There was a Zen master, Dogen, who had an interesting point. He said that the development of the path is no different from the realization of cessation. That doesn’t mean that the path and the goal are the same thing. What it means is that the activity of developing the path, if you pay careful attention to what you’re doing, is where you’ll find cessation. You don’t have to look anywhere else, which is why some of the ajaans say that the breath itself is the path. Whatever your concentration object is, that’s your path. That’s what you follow. And if the mind is allowed to follow it consistently enough, it’s going to start going through the changes it has to go through.

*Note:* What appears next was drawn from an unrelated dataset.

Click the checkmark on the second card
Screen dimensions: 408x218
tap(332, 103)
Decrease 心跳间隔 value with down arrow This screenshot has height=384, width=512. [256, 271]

So feel your way into the concentration, and try to be like a person who can’t see, but has very sensitive fingers. The more you depend on your fingers, the more you realize that they can pick up things you wouldn’t have known otherwise, buts that you sense through the fingers. And that way, you arrive at something real, not something that you jerry-rigged together beforehand in your mind. To go back to the original analogy, you’re keeping the heat at just the right level and you’re stirring when you have to stir and you’re turning things over when you have to turn them over—and that way your mind gets thoroughly cooked.